Wednesday, February 15, 2006

Movie Review: Rang de Basanti

On Sunday, I watched the movie, Rang de Basanti in Southall, London. My first bollywood movie in UK.

It is a story of a group of friends, who representt the present generation: a generation who seem to have nothing to worry and nothing to motivate and live life for. Suddenly, a lady from Britain arrives. She’s the granddaughter of a jailor of the prison where Bhagat Singh and other revolutionaries were hanged.

Till the first half, it is all about fun and jokes where people kid each other about the freedom movement and all. The real fun is the guy who is so crazy about rap music that he converts the national anthem, vande mataram and other songs to a rap.. All he says is two words from everything and then moves on to some meaningless gibberish in English.

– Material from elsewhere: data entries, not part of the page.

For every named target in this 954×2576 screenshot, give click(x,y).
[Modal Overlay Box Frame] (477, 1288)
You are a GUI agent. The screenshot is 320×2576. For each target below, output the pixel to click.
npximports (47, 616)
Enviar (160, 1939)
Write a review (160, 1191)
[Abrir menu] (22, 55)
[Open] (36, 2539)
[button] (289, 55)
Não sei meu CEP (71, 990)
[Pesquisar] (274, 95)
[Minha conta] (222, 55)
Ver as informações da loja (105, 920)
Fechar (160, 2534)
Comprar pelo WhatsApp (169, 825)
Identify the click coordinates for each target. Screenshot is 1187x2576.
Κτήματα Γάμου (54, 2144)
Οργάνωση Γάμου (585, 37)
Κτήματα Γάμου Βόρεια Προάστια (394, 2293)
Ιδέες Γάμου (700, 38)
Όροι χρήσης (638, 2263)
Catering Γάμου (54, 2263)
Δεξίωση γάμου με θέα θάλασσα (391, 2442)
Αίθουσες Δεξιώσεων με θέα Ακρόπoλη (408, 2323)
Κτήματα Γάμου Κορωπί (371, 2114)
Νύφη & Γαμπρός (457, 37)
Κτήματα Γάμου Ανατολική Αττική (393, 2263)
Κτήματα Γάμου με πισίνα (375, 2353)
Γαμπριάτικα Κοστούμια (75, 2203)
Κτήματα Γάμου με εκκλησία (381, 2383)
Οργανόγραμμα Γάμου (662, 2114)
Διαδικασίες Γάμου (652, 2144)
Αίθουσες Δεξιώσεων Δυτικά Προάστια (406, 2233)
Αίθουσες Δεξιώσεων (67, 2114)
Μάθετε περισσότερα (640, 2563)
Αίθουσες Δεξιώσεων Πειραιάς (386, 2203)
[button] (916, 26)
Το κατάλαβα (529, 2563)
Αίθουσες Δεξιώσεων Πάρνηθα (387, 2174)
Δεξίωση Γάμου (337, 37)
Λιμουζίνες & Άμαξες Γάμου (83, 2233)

In the second half, the story turns serious. One of the friends, a pilot in the Air Force is killed as he crash-lands his Mig 21. The defence minister instead of initiating an enquiry accuses the pilot of being reckless. This suddenly ignites the passion to fight in them all and the friends take up a protest march. When there is a lathi(police stick/baton) charge and some of the friends are hurt and the pilot’s mother is beaten badly, the friends suddenly turn into revolutionaries. They kill the defence minister and take over a radio station to convey their justifications and are ultimately killed by the security forces.

Somehow, the analogy in the movie did not seem to be right. The revolution that started after the lathi charging and firing in Jallianwala bagh is definitely not comparable to the lathi-charge against the protesters in the present. And the sudden change from being reckless youths to passionate revolutionaries is sort of abrupt. The sudden decision to kill the defence minister and then killing one of the defence related bureaucrat who happens to a hero’s father is quite a overkill. (No pun intended!)

The cynicism that is prevalent in India, where the attitude is “Chalta hai” has been captured very nicely. The lack of any motivation for the Gen X/Y/Z (whatever we are called now) is also portrayed nicely. Yet, to say that killing is the correct means to achieve a goal seemed to be wrong. I guess the real moral of the story was somehow lost in the revolutionary zeal.

The director, I guess wanted to say what the pilot (played by Madhavan) says. This is repeated by Siddharth in the radio station too. The message is: “Stop complaining. If you want things to happen, you must be the initiator.” He says, if you want to change something, why don’t you become a defenceman, an IAS officer who can administer and weed out corruption, a minister who can reinvigorate a sense of serving? Instead, we all sit in CafĂ©’s sipping Hot Chocolate (or whatever) watching NDTV and then saying, India is going to the dogs! I guess the only way to improve our country is to first improve ourselves, our thinking.. I guess, Kennedy’s saying still holds, “Ask not what your country can do for you; ask what you can do for your country”.

The movie has made scathing attacks against the power hungry politicians yet, leaves away the bureaucrats with a bare scratch. After these are the guys who run the country. Policitans come and politicians fade away. What remains is the endless, tireless machinery of the babus. Against the strength of this babudom even the politicians may see themselves helpless. This was happened time and again when the whole IAS cadre raised against any move to classify them as public servants. The reason is, if they become public servants, then, they will have to serve the people, not harass, exploit and rule them. This strange phenomenon of a stone walling bureaucracy is very well brought out in the book, “India in slow motion” by Mark Tully.

Guess I was digressing a bit. Despite all the problems portrayed in the movie, I guess the youth in India are still much better off. At least there is a peer pressure and family expectation to study hard and be someone in life. In the west, even such a motivation does not exist and without the parents support, their life gets truly directionless.

Anyway, the movie on the whole was really well-made and the cinematography was class apart! The sepia colored flash-backs and the beautiful yellow sun-flowers in the end symbolizing sacrifice was a real nice touch. Three things just stood out in terms of picturization: The friends running towards a Mig 21 taking off with waving the shirts above their heads: Amir Khan breaking down after the pilot’ death and Amir’s absolutely surprise when he realizes the Brisher knows Hindi. “Yeh kudi to Hindi samjthi hai yaar!” Too good.

1 comment:

IdeaSmith said...

This is a good review. I totally agree.

Also, thank you for linking me...twice over.